#### Task description
Transcribe word for word the lines below from the line with "Image resolution: width=1280, height=1975." through the line with "Рой Ліллей (355, 1084)", ends included.

#### Data extract
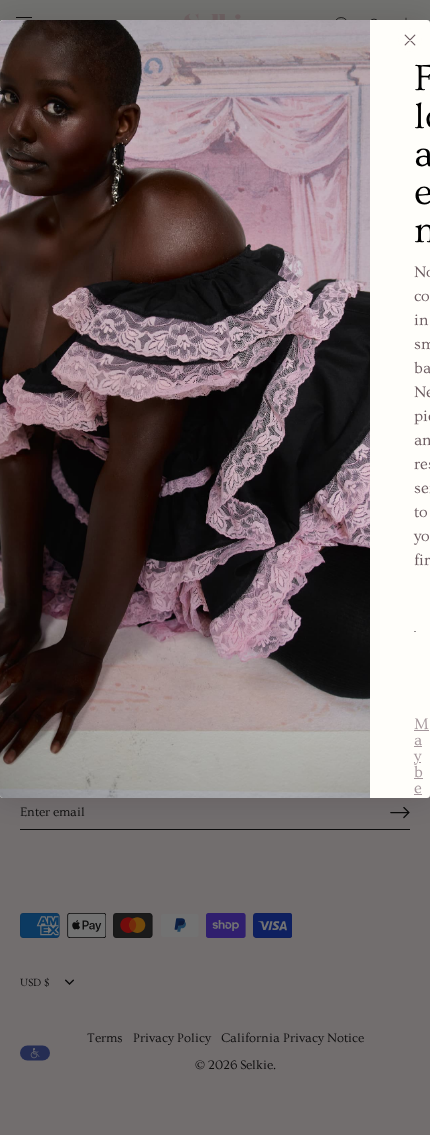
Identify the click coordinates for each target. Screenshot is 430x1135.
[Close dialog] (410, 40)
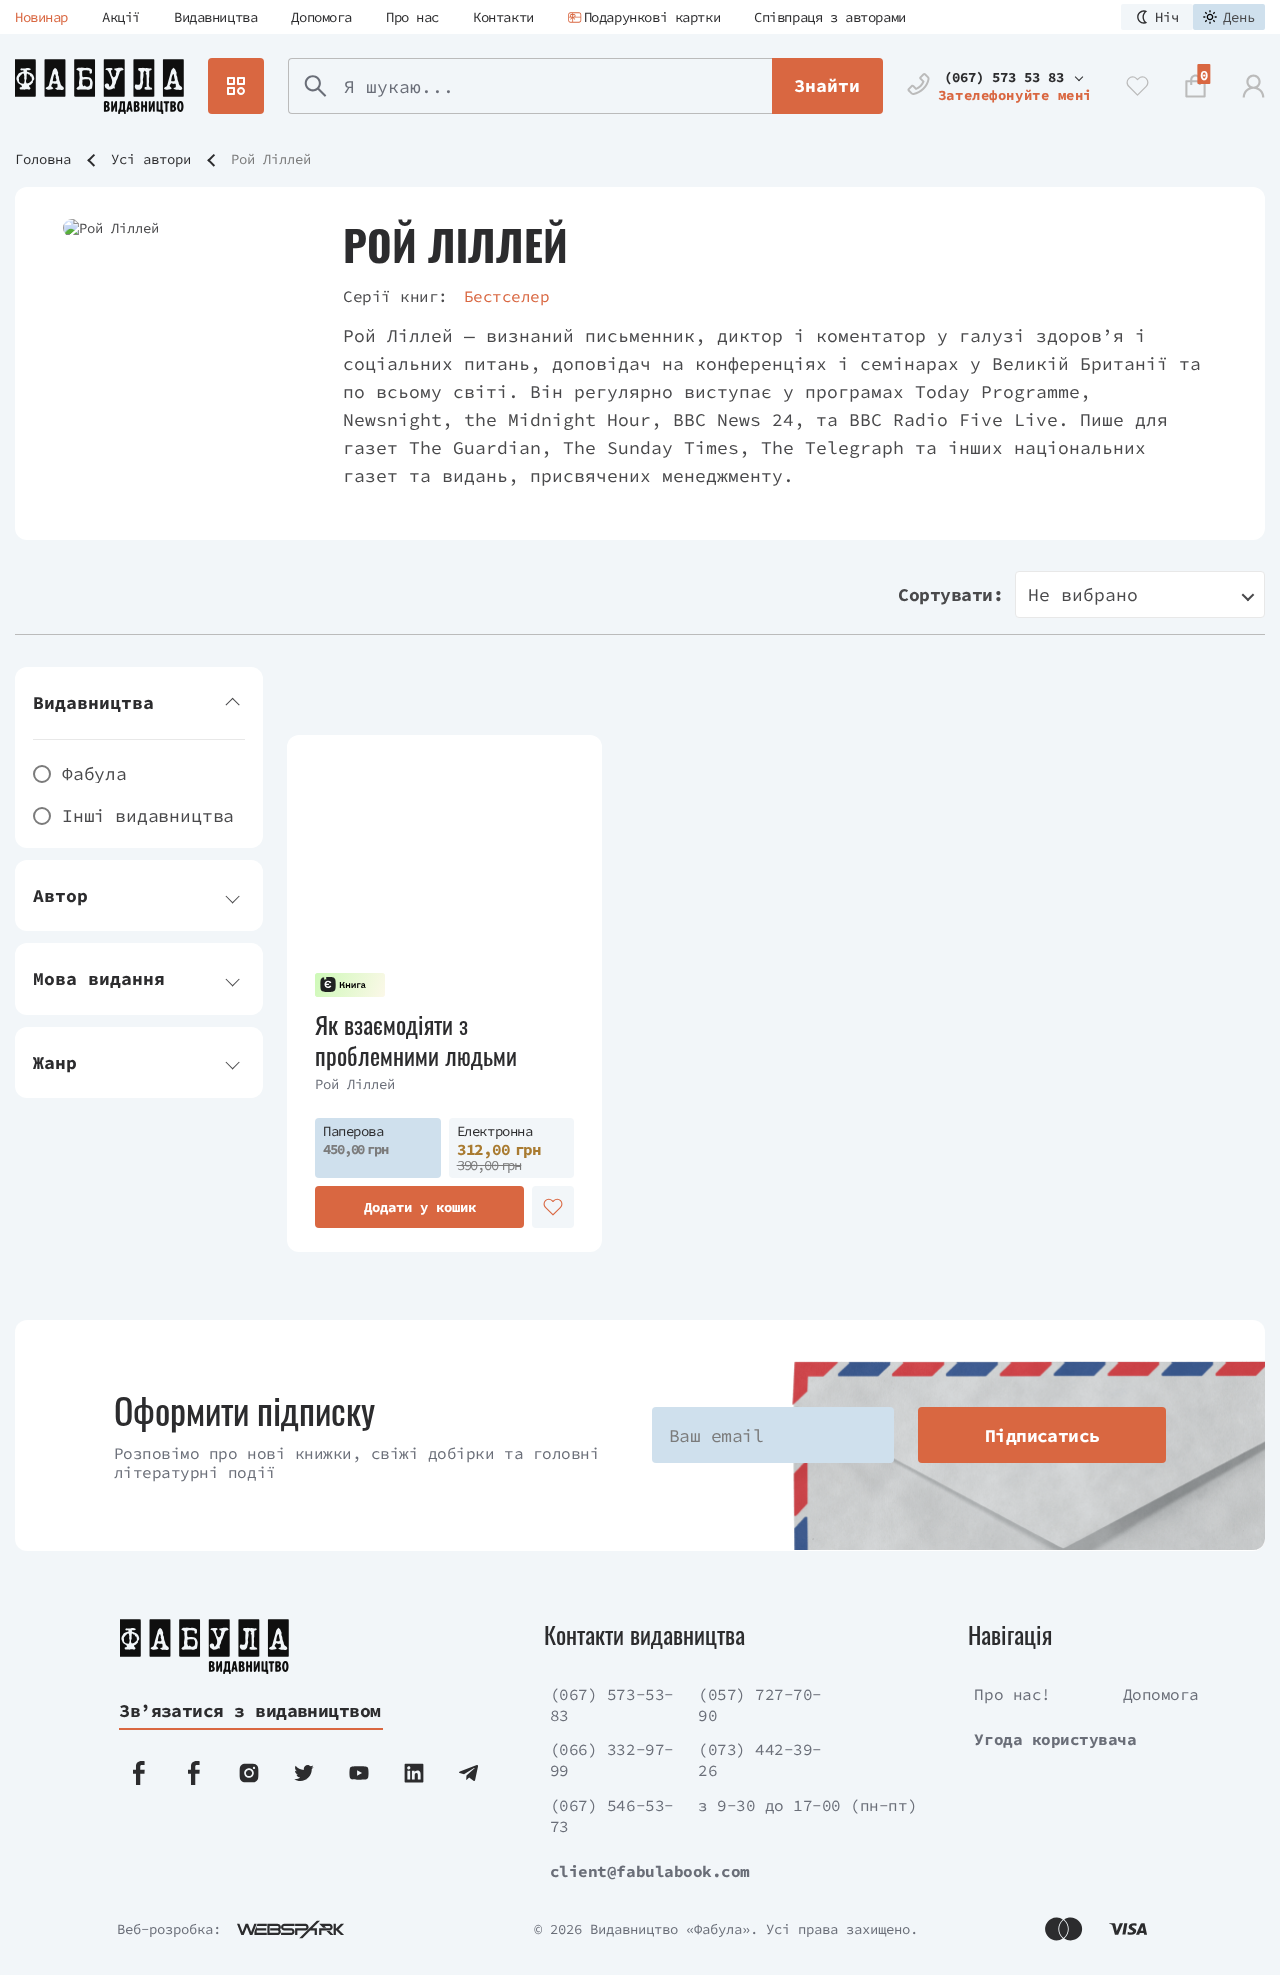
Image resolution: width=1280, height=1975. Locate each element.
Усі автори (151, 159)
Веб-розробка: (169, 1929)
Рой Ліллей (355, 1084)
---
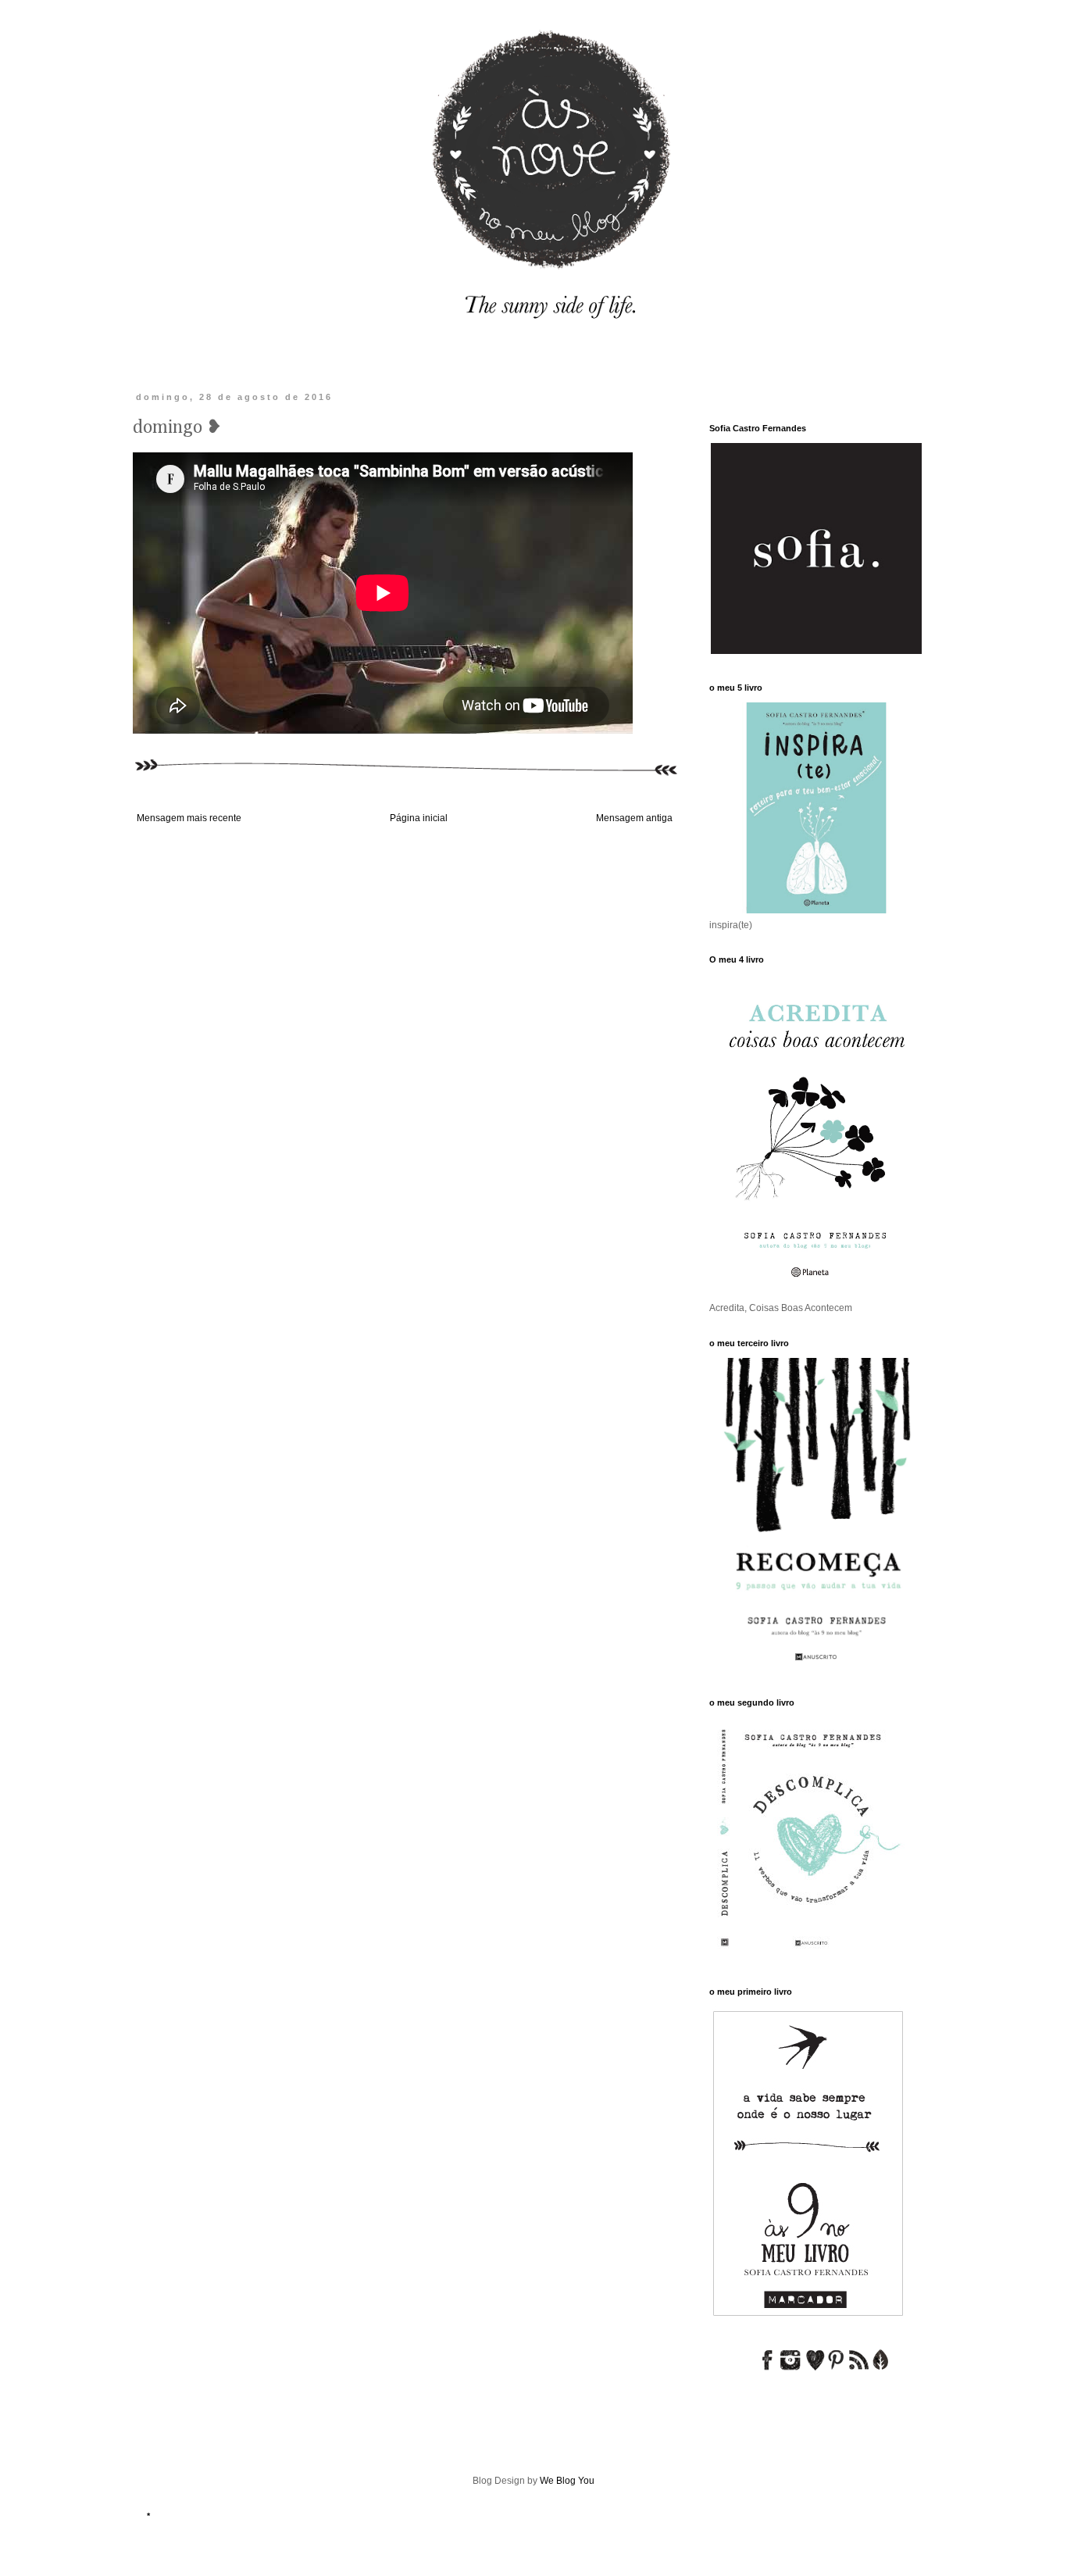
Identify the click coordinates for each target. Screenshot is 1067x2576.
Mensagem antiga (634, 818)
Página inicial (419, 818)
* * *
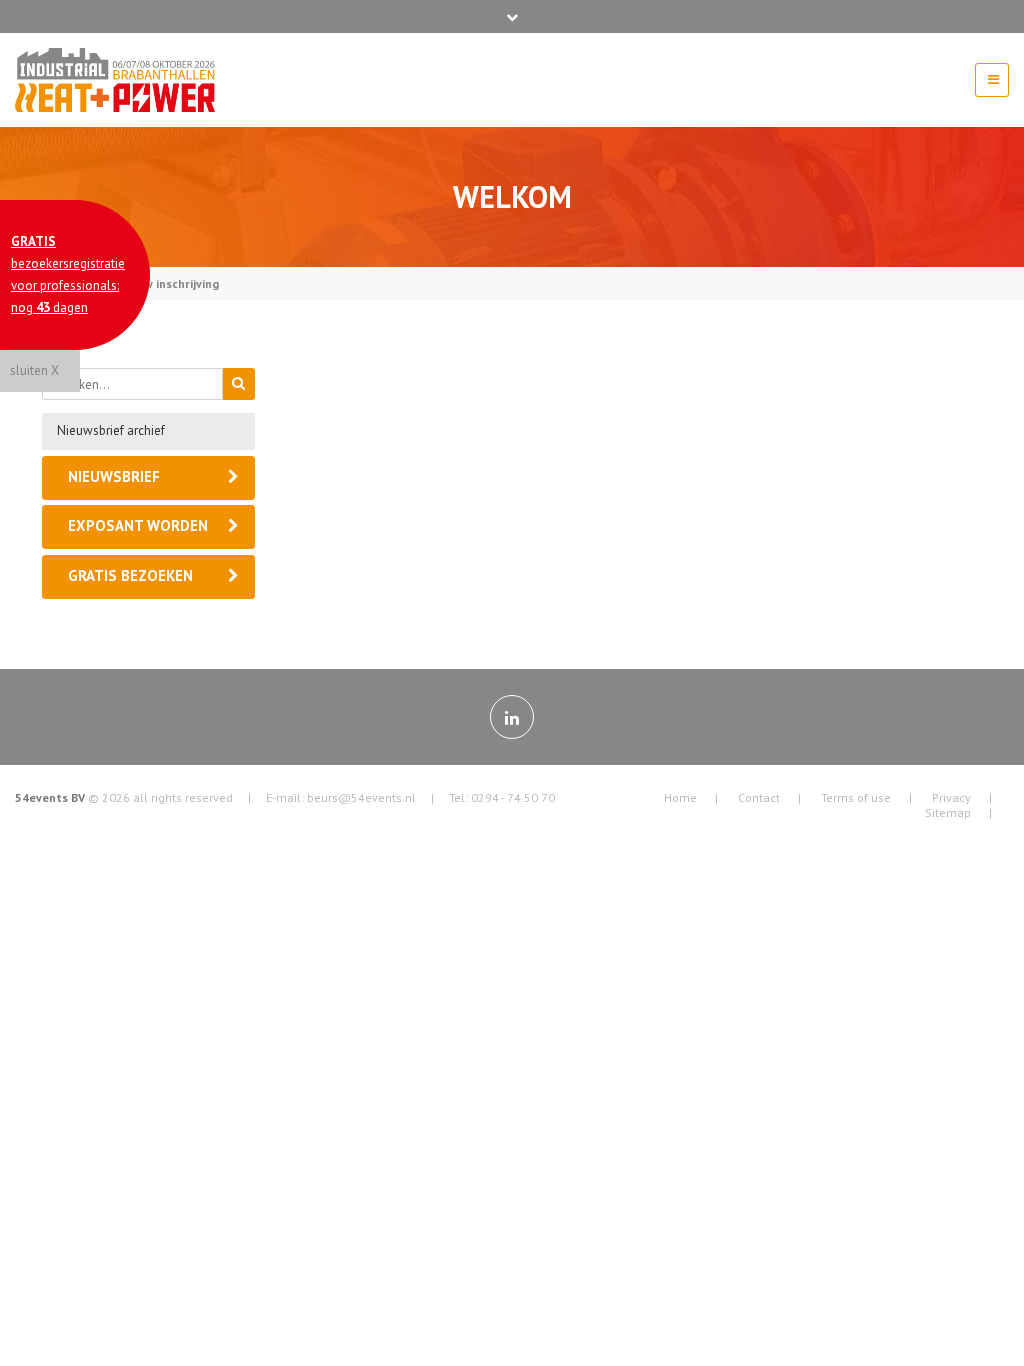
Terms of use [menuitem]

#### Output below
Image resolution: width=1280, height=1975. Locate each element.
Усі автори (151, 159)
Веб-розробка: (169, 1929)
Рой Ліллей (355, 1084)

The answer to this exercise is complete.